En tercera instancia, se evidenciaron irregularidades en el proceso de toma de posesión de los terrenos necesarios para la explotación de la mina. Ante la resistencia de algunos pobladores, la empresa que lidera el proyecto, Ecuacorriente S.A., exigió al gobierno de Ecuador desalojar todo el territorio que se necesitaba. Entre 2013 y 2015 se produjeron distintas situaciones de ingreso ilegal y por la fuerza a propiedad privada, la destrucción arbitraria de infraestructura local y allanamiento de centros poblados por parte de trabajadores de la empresa junto a efectivos de la policía con el objetivo de forzar el desalojo de las comunidades. Cabe destacar que no tuvo lugar ningún proceso de reubicación para aquellas comunidades que fueron desalojadas por la fuerza. En abril de 2022 se reactivó el conflicto en las zonas aledañas a la mina dado que se produjeron nuevos desalojos.

Además, a causa de la explotación minera en Mirador las comunidades locales se han visto impedidas de continuar con sus actividades de pesca, caza, cultivo y ganadería. Estas constituían su medio de vida principal y parte central de su soberanía alimentaria. Los desalojos y la expulsión del territorio constituyen así, faltas al derecho a la alimentación, a la tierra, al trabajo y a la cultura en la medida en que para estas comunidades la conexión con la tierra es un factor identitario y espiritual.
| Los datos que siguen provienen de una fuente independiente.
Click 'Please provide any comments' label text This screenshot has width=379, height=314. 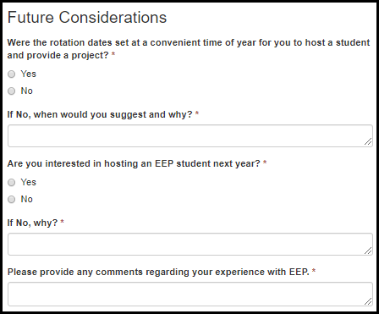tap(158, 272)
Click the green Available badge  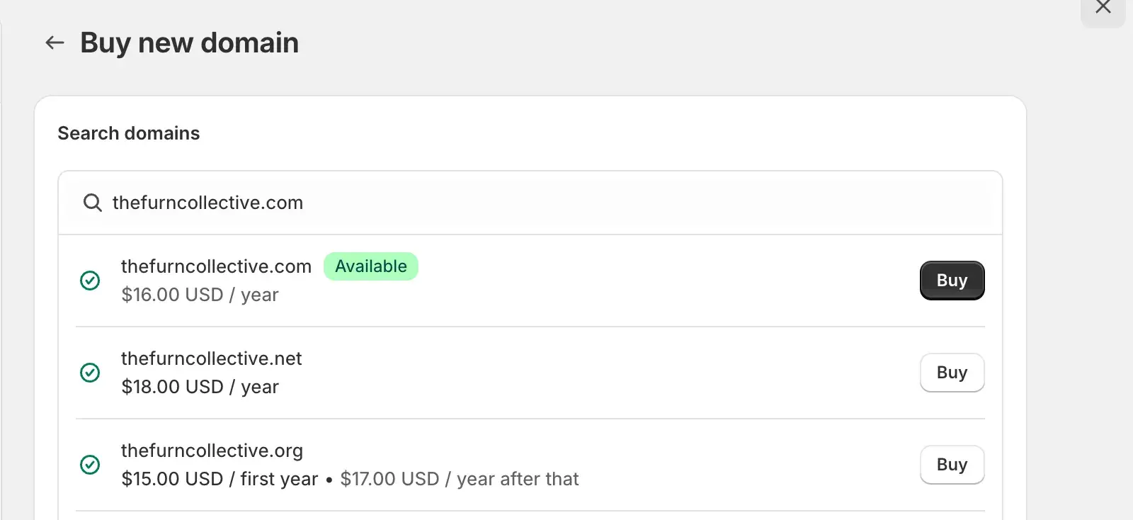tap(371, 266)
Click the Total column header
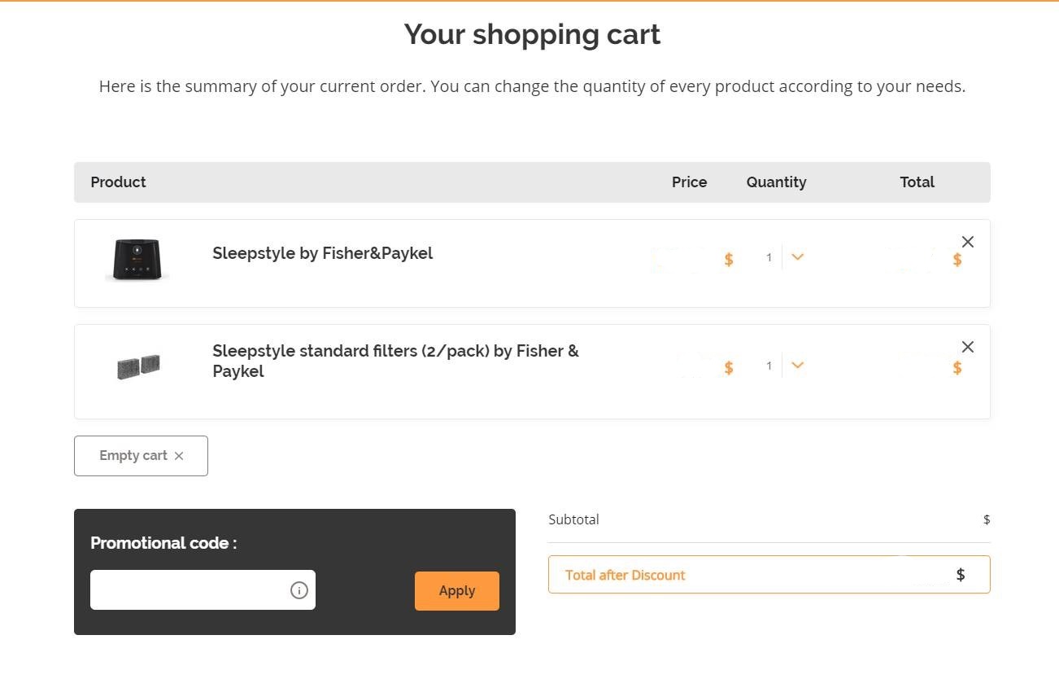Viewport: 1059px width, 679px height. click(x=917, y=182)
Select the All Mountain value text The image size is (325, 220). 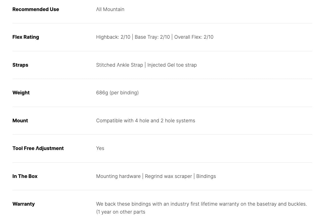110,9
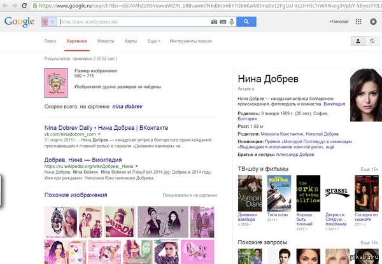Open the arrow menu next to vk.com/ninadobrev
382x264 pixels.
(x=100, y=135)
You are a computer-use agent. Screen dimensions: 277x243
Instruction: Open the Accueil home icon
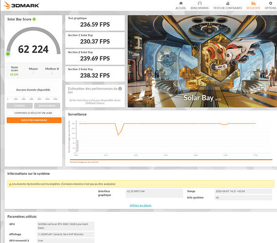[x=181, y=3]
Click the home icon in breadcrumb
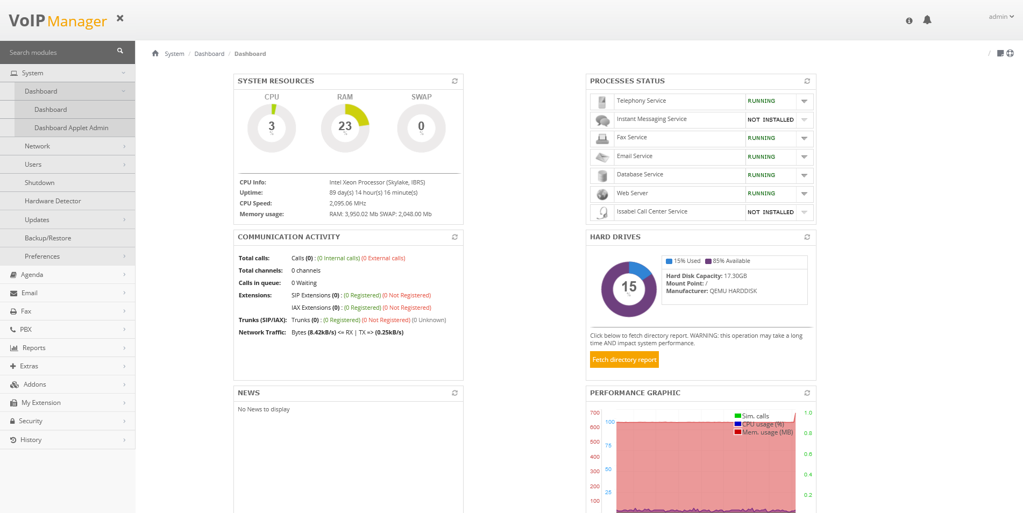 [x=155, y=53]
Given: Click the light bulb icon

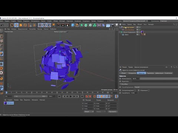Looking at the screenshot, I should [117, 25].
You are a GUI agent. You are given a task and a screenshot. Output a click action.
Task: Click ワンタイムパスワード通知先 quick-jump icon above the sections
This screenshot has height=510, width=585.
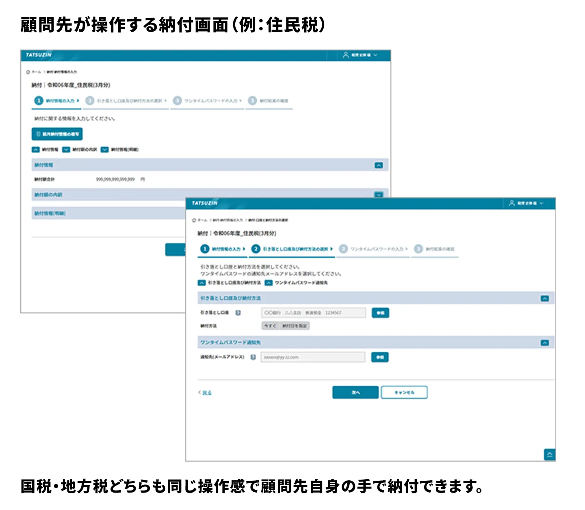click(x=269, y=283)
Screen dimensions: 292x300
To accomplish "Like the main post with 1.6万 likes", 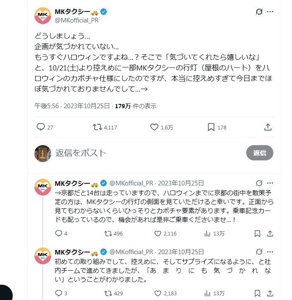I will pos(155,127).
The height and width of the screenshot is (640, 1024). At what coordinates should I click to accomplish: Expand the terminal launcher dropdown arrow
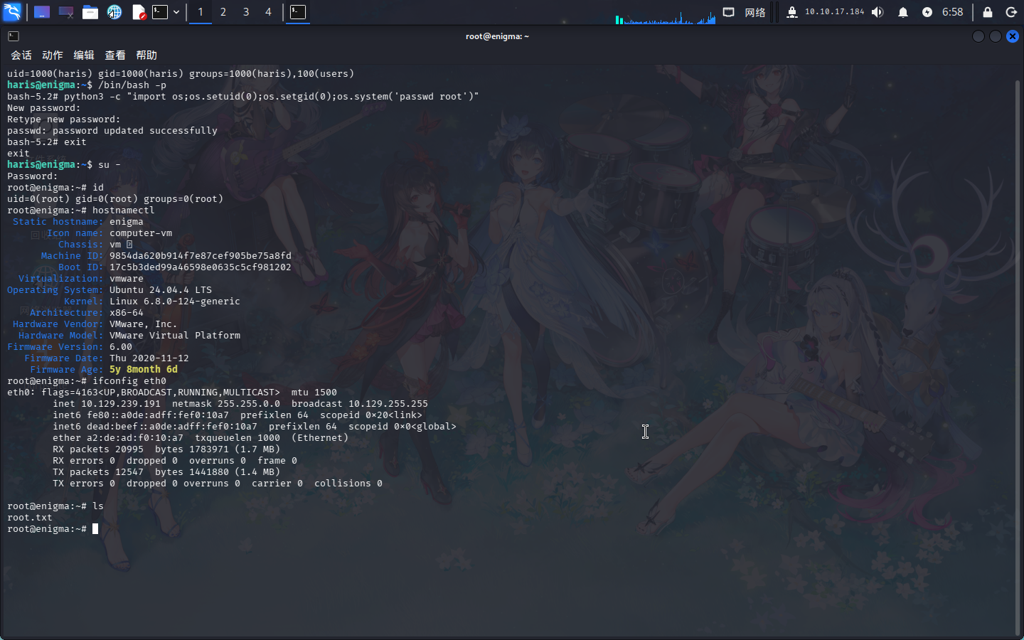[x=176, y=12]
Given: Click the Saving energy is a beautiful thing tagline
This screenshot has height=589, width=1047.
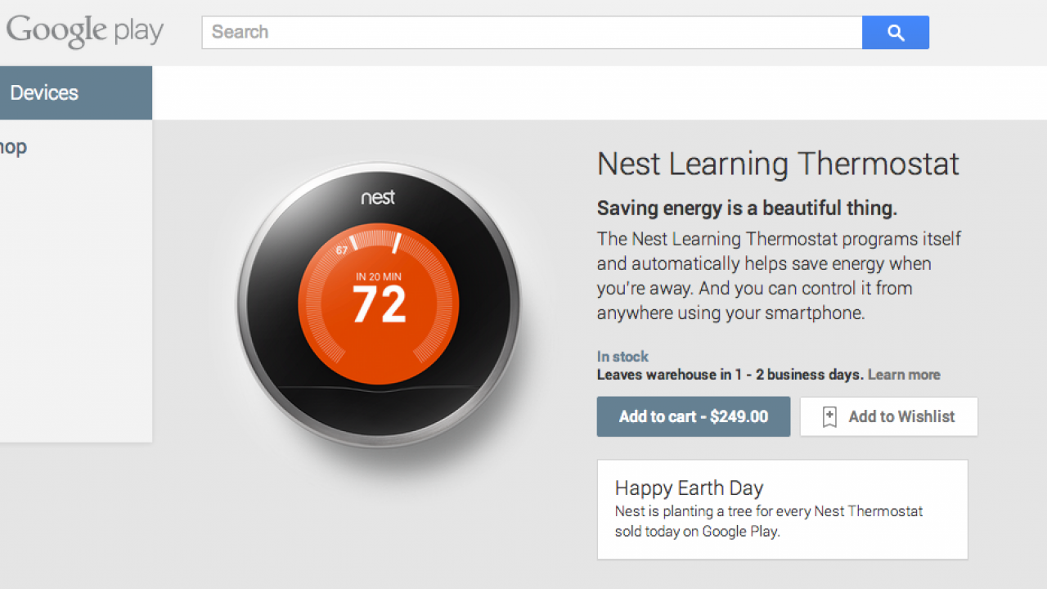Looking at the screenshot, I should 747,209.
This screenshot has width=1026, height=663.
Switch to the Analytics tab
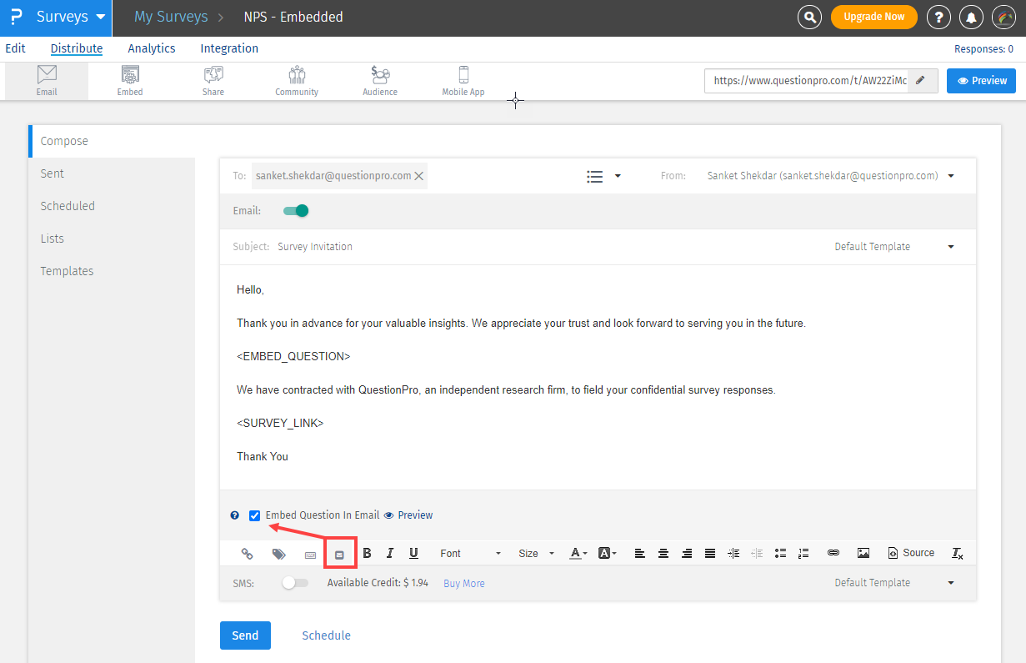point(152,48)
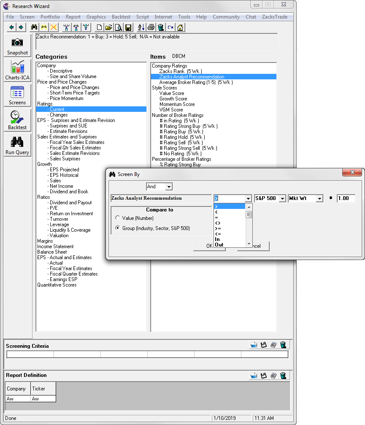This screenshot has width=365, height=425.
Task: Choose the <> operator from the open list
Action: point(218,223)
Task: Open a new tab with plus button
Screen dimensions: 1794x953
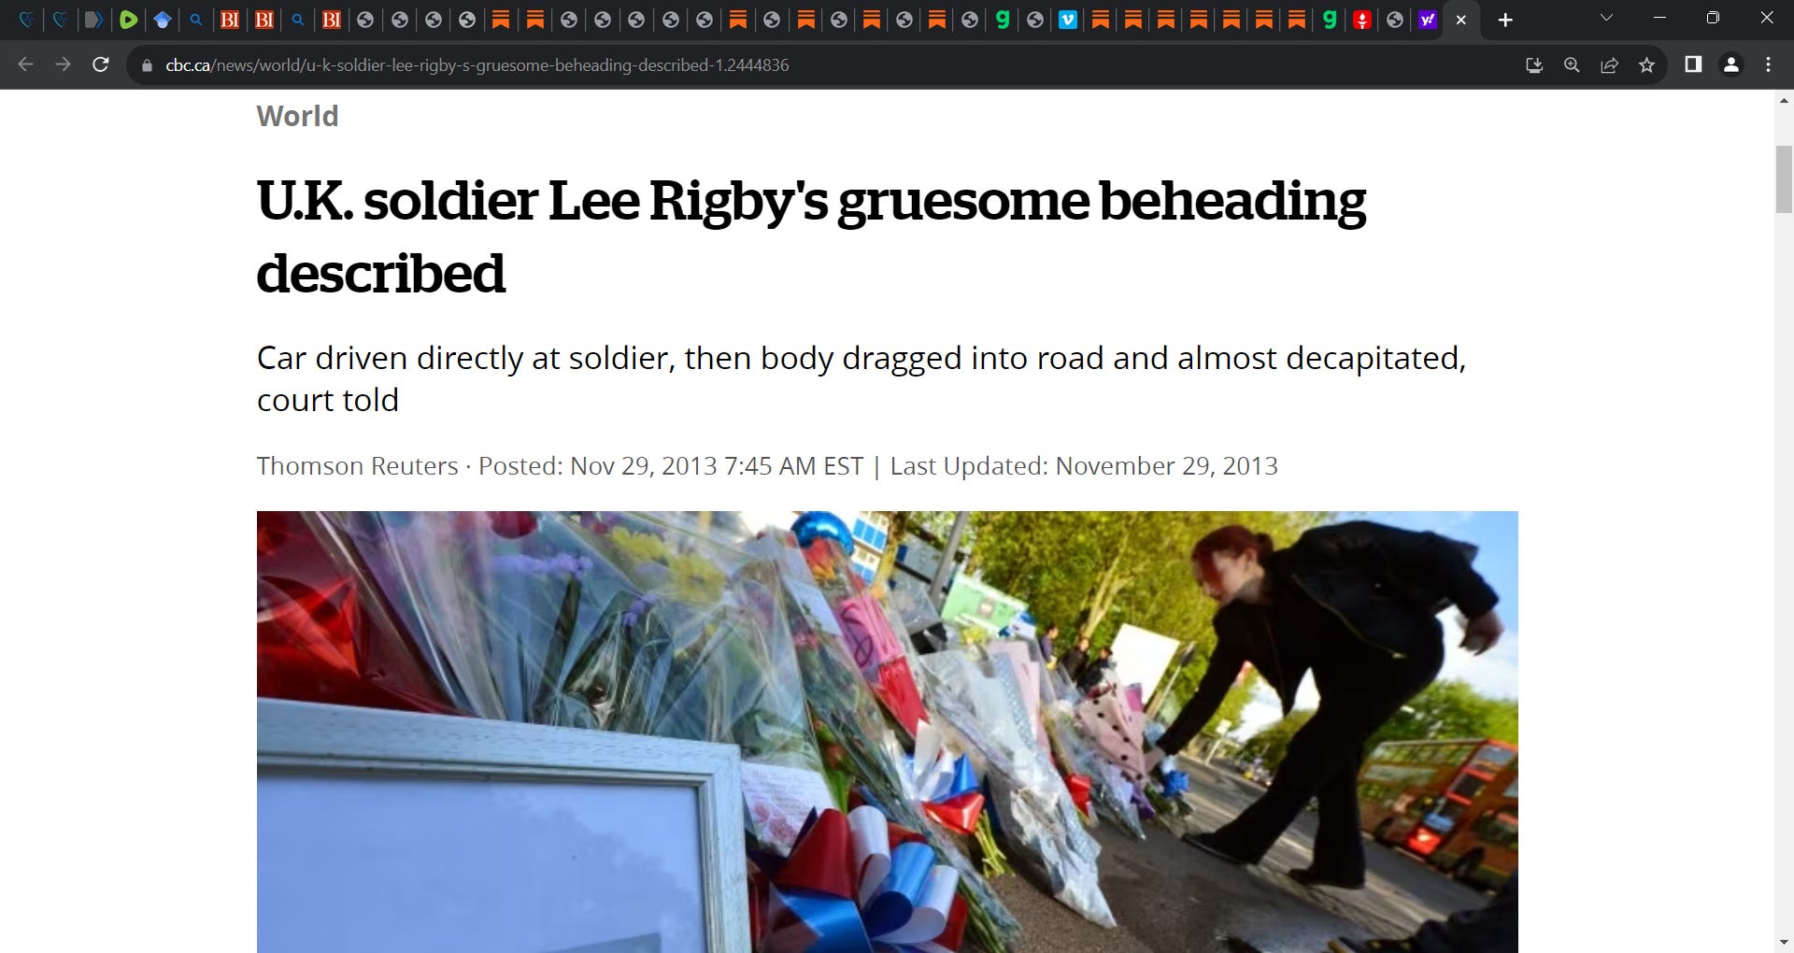Action: coord(1505,20)
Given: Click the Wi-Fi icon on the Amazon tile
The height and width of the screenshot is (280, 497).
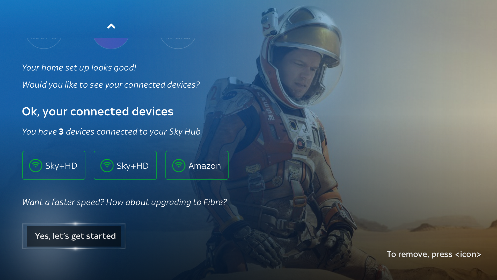Looking at the screenshot, I should tap(179, 165).
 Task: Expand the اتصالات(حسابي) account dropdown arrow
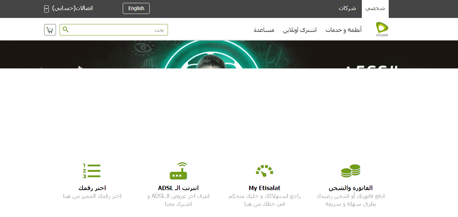[46, 9]

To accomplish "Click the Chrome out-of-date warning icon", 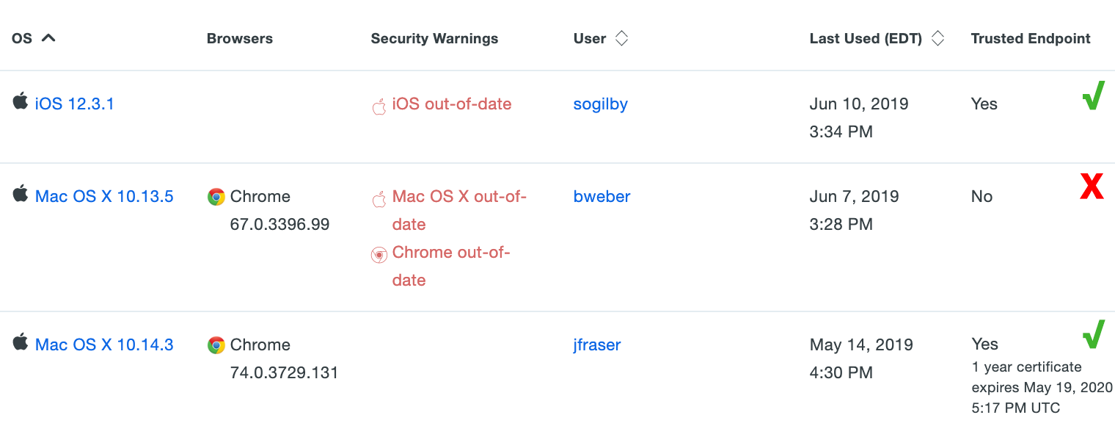I will click(379, 255).
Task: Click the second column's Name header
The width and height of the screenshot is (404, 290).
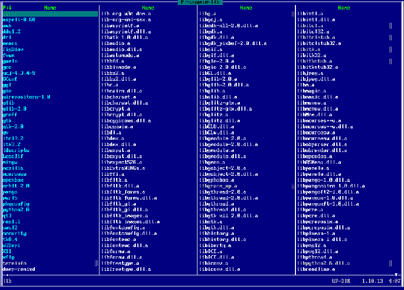Action: tap(148, 8)
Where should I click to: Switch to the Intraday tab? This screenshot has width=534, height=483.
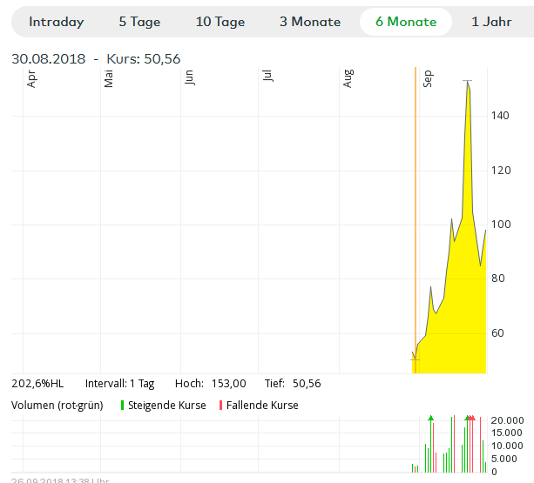point(57,22)
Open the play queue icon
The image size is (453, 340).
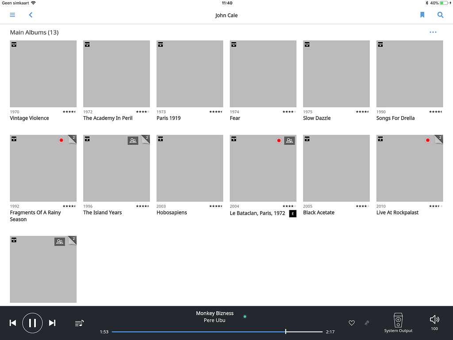click(80, 323)
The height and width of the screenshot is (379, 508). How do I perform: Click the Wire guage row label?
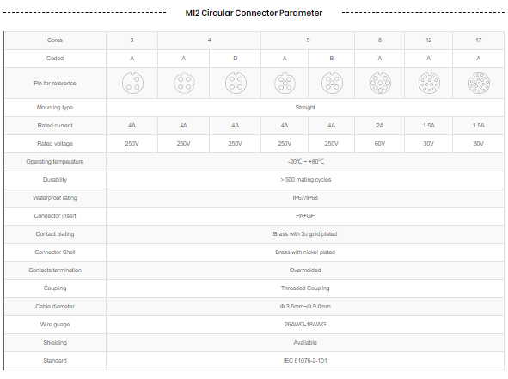point(55,325)
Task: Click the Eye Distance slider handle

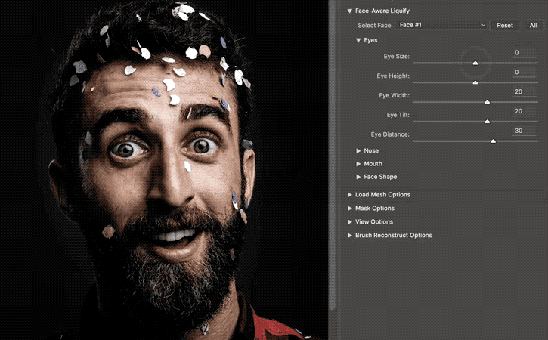Action: tap(494, 141)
En quinto lugar, la empresa minera es responsable del hostigamiento, intimidación y persecución contra miembros de las comunidades locales por su oposición al desarrollo del proyecto. Ninguno de los casos de vulneración del derecho a la libertad y seguridad personal que llegaron a la justicia concluyó en un castigo efectivo contra la compañía respaldada por China.

Por último, los trabajadores locales han sido objeto de malos tratos, despidos ilegales y accidentes resultantes de la actividad minera. En 2014 y 2016, grupos de trabajadores manifestaron su insatisfacción con la situación salarial. En el primer caso, los desacuerdos con la empresa derivaron en la intervención del Ministerio de Trabajo y, en el segundo, Ecuacorriente S.A. decidió despedir a todos los transportistas que se habían declarado en huelga. Más recientemente, se registraron varios accidentes con víctimas fatales. En septiembre de 2019 se suspendió temporalmente el proyecto dados los reiterados problemas de seguridad y salud ocupacional.

 

El reflejo del resto de la región 

El relato de Mirador y de los demás proyectos mineros en Ecuador es el fiel reflejo de una situación que se reproduce a lo largo y ancho de América Latina. Las iniciativas financiadas por bancos chinos están plagadas de inconsistencias en el cumplimiento de normativas. A su vez, son incontables los casos de violación a los derechos humanos. La vida útil de una mina tan grande como Mirador podrá extenderse durante 30 años, pero su flagelo en las comunidades locales trasciende generaciones e indudablemente será irreversible.